On your husband rolling his eyes, walking away and laughing.
I tend to do that to, from a male prespective. My WAW does get mad at me for this even though it has nothing to do with laughing at her.
It's a coping mechinism. You don't know what he's thinking, so you are ASSuming. Stop doing that. Let him roll his eyes, laugh, whatever. That's HIS reaction. It's not againist you and most likely is not even about what you think it is.
One example I can think of, WAW said I never missed her when she went on trips. I laughed. she got super po'd. I laughed because the statement was utterly silly. I did miss her, I just didn't show it the way she expected. I wasn't laughing at her or about missing her, but about the statement she made.
Another is male tend to walk away to 'process' and think. Let him. Don't chase him or take offense. See _Men are from Mars, women are from Venus_ for a better explanation.
I have to disagree with some of your comments Ohio. Hitting me could also be considered HIS reaction, but there's nothing good or right about it. It sounds like you are well aware there is miscommunication in your relationship, but you don't seem to feel a need to fix it b/c you'd rather focus on the idea that you are entitled to your reactions. For example, you miss your wife when she goes on trips, but you don't show it. Since you admit you don't show it in a way that she can relate to (i.e. Five Love Languages may be insightful for that situation) and I'm presuming she's not a mind reader, you should not be surprised to hear from her that she feels like you don't miss her. There shouldn't be anything funny about that and it's not silly. When your partner opens up their heart to you, laughing or rolling your eyes is just cruel in my opinion. I do understand that we all have coping mechanisms and sometimes we do or say things we don't mean-however OUR intentions do not matter. Trust me, it didn't matter to my H that my intentions were not to hurt him when I betrayed our marriage vows, but to fill a void within me. He does not care, as well he should not. Intentions are sometimes meaningless and loving someone means that you consider how they will react to something you are about to do or say. I'm glad you stopped by my thread, and I'd like to hear more of your point of view. I'm not trying to shut you down, just having a healthy disagreement. Thanks.

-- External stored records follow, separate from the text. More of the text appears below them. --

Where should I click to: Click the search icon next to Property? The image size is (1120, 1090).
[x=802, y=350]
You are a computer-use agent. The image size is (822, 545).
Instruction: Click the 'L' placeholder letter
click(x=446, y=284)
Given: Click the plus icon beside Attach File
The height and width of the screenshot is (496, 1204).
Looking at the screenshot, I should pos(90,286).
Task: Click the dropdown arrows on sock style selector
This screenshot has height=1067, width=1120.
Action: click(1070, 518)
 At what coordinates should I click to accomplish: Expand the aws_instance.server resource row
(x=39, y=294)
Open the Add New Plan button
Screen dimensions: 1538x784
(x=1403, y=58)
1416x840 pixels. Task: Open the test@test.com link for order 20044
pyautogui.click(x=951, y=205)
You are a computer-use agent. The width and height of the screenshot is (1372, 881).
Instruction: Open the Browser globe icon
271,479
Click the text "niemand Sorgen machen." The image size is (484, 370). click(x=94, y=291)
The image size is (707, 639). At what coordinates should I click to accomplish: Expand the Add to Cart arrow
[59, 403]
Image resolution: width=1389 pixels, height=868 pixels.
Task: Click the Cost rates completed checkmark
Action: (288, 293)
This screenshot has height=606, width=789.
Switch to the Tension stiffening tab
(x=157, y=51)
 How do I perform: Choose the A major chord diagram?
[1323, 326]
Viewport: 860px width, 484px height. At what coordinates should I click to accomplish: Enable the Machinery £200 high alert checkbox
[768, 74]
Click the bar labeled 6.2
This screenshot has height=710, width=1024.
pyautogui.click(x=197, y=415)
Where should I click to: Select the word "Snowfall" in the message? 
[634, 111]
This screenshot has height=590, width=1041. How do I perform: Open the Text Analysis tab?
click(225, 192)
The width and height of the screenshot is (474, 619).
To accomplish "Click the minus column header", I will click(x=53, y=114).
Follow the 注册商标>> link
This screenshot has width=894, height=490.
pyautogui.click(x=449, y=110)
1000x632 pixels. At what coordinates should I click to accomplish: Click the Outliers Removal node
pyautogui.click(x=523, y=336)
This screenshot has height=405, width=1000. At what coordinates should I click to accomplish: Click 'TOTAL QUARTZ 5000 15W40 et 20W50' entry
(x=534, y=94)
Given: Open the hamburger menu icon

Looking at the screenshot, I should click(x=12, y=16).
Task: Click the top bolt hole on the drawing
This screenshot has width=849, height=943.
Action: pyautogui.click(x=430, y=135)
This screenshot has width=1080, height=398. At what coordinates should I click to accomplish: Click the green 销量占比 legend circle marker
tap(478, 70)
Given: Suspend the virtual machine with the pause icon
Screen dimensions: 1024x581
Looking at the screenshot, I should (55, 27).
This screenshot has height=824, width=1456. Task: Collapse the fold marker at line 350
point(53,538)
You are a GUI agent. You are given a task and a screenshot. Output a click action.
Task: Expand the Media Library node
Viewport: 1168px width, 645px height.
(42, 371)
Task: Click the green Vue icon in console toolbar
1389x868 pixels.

"Happiness is a butterfly, which, when pursued, is always just beyond your grasp, but which, if you will sit down quietly, may alight upon you."
I have read the 5LL and now do know not showing it in 'her' way was not helping my situation. I never said I'm not working on it, just how it was.
And yes, I do react with a laugh sometimes, and it's not on purpose, it just happens, somethings are said by WAW that are said so out there, I laugh at the wording, not at her or what I could have/should have done better.
Yes, It can be fixed over time, My point was that you seem to take his reactions as a direct personal attack against you, I'd just like you to think there may be other reasons for the eye-rolling, laughing, etc.
And yes, before 5LL, I showed missing her in MY way, I didn't know any better. So how else was I was supposed to react? I knew I missed her and thought I had shown it.
As you say, that being loving in considering how you will react about what's said. You can't control him or his reactions, they are his, but you can control yours.
Please don't take this the wrong way, but you are the one reacting to him rolling his eyes, laughing, etc. What would you do different if he didn't roll his eye or laugh? Would a good 180 be to ignore these reactions for now?
Thanks for the input Ohio, I will try to control my reactions. For the record, I think I would have to ignore the reactions forever, not just for now. I've been with H for 12 years and he doesn't like to "talk", so he's ALWAYS been this way.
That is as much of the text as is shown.